> **Aufgabe 1**: Gib den Abschnitt des Quellenauszugs über hybrides Lernen von „Hybride Lernangebote: Was“ bis einschließlich „in der Präsenzphase.“ wortgetreu wieder.
---------- Quellenauszug
Hybrides Lernen erfreut sich aktuell einer zunehmenden Beliebtheit in der (beruflichen) Weiterbildung. Nach einer langen Zeit, die geprägt war durch reine Onlineangebote bieten viele Bildungseinrichtungen nun hybride Veranstaltungen an, bzw. arbeiten an der Erstellung hybrider Lernsettings. Vorteile hybrider Lernangebote werden v. a. in den Zugangs- und Teilnahmemöglichkeiten gesehen, die ortsunabhängig und flexibler gestaltet werden können und dadurch den potenziellen Teilnehmendenkreis erweitern. Gleichzeitig stellen hybride Lernsettings eine hohe didaktische und methodische Anforderung an das Bildungspersonal, die neben den organisatorischen und technischen Anforderungen Beachtung finden müssen, soll der Lernerfolg für alle Teilnehmendengruppen gleichermaßen gewährleistet werden.

In diesem Beitrag wollen wir auf methodisch-didaktische Besonderheiten in hybriden Lernformaten eingehen und auf informative Seiten verweisen, die weiterführende Tipps zur didaktischen Konzeption und Umsetzung bieten.

Hybride Lernangebote: Was meint das?

Der Begriff „hybrid“ wird für ganz unterschiedliche Lernsettings verwendet. Hilfreich ist es, die Ortsabhängigkeit und Synchronizität für die Begriffsbestimmung zu nutzen. Nachstehende Grafik verdeutlicht die Vielfalt an möglichen hybriden Lernsettings.

Quelle: Die Graphik „Lernsettings“ von Anna Ansari für die Mediendidaktik der ZESS Uni Göttingen ist lizenziert unter CC BY 4.0.

Tatsächlich werden aktuell hybride Lernformate oft mit Blended-Learning Formaten gleichgesetzt, die sich nach unserer Definition durch einen aufeinanderfolgenden Wechsel von Online- und Präsenzphasen auszeichnen. D. h. die Teilnehmendengruppe ist zeitgleich entweder in der Onlinephase oder in der Präsenzphase.
--------------------
---------- Gezeigte Einträge
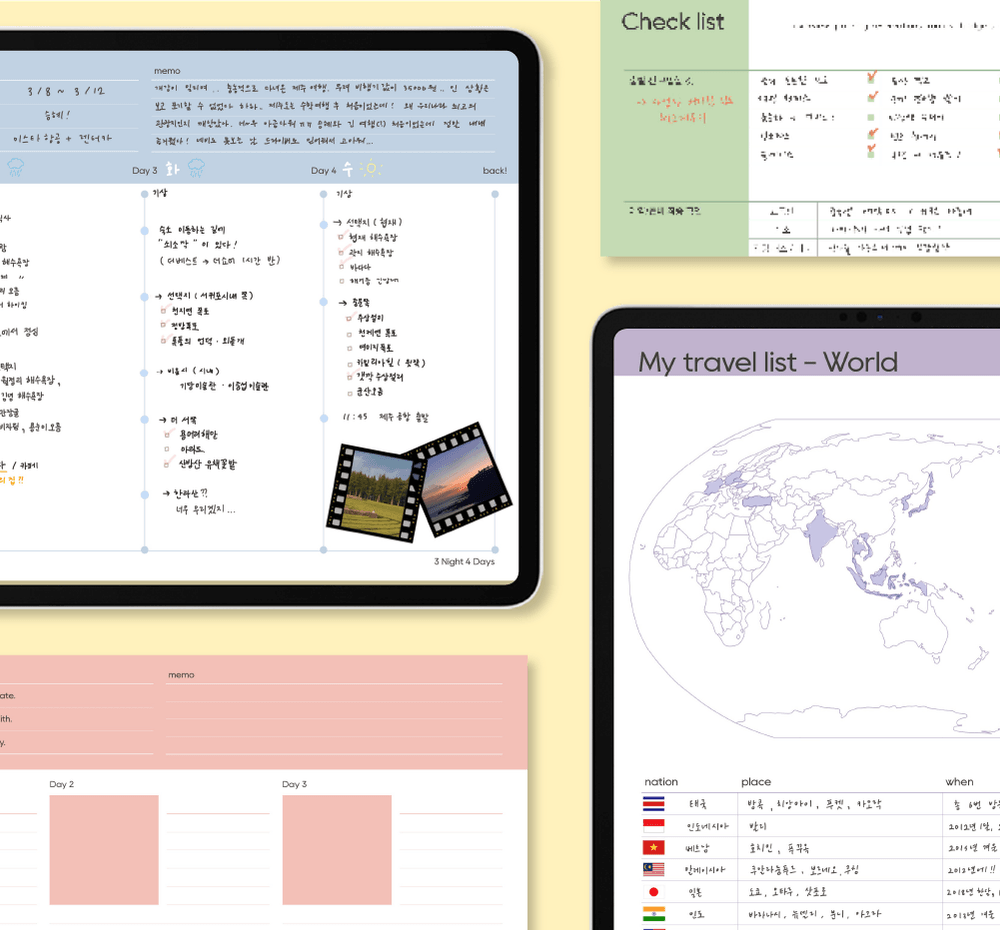Click the India flag icon
This screenshot has width=1000, height=930.
coord(654,914)
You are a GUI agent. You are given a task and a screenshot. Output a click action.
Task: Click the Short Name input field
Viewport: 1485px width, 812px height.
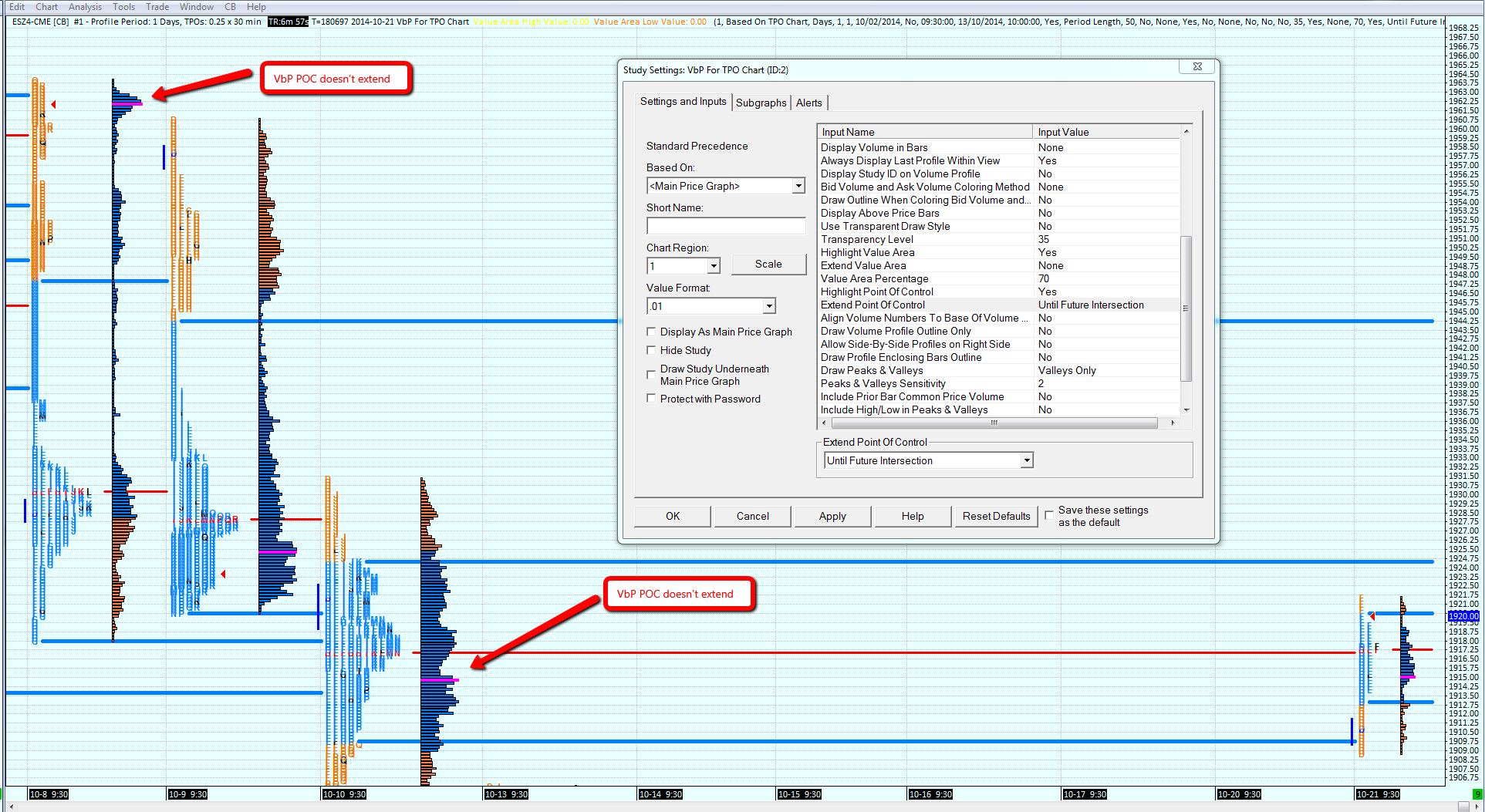[x=725, y=226]
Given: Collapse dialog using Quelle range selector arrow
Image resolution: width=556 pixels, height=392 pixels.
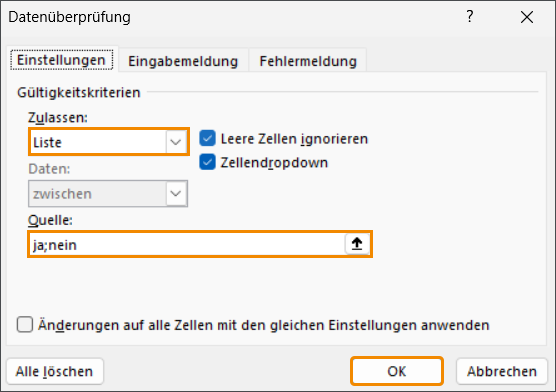Looking at the screenshot, I should coord(357,244).
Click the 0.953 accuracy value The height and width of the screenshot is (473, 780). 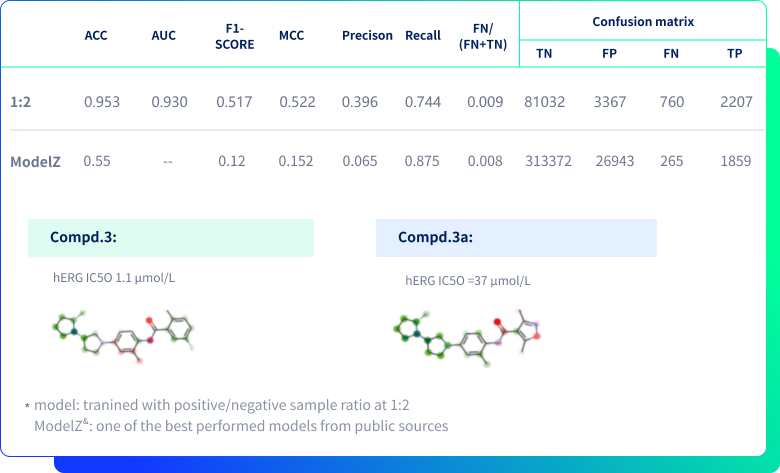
--------------------
> **Aufgabe 2**: Stelle die Zeilen aller Einträge oben als nummerierte Liste dar. Lass dabei Leerzeilen und die Bilder weg.

> **Lösung 1**:
Hybride Lernangebote: Was meint das?

Der Begriff „hybrid“ wird für ganz unterschiedliche Lernsettings verwendet. Hilfreich ist es, die Ortsabhängigkeit und Synchronizität für die Begriffsbestimmung zu nutzen. Nachstehende Grafik verdeutlicht die Vielfalt an möglichen hybriden Lernsettings.

Quelle: Die Graphik „Lernsettings“ von Anna Ansari für die Mediendidaktik der ZESS Uni Göttingen ist lizenziert unter CC BY 4.0.

Tatsächlich werden aktuell hybride Lernformate oft mit Blended-Learning Formaten gleichgesetzt, die sich nach unserer Definition durch einen aufeinanderfolgenden Wechsel von Online- und Präsenzphasen auszeichnen. D. h. die Teilnehmendengruppe ist zeitgleich entweder in der Onlinephase oder in der Präsenzphase.

> **Lösung 2**:
1. Click the India flag icon
2. This screenshot has width=1000, height=930.
3. coord(654,914)
4. You are a GUI agent. You are given a task and a screenshot. Output a click action.
5. Task: Click the Short Name input field
6. Viewport: 1485px width, 812px height.
7. [x=725, y=226]
8. Given: Collapse dialog using Quelle range selector arrow
9. Image resolution: width=556 pixels, height=392 pixels.
10. Looking at the screenshot, I should coord(357,244).
11. Click the 0.953 accuracy value The height and width of the screenshot is (473, 780). 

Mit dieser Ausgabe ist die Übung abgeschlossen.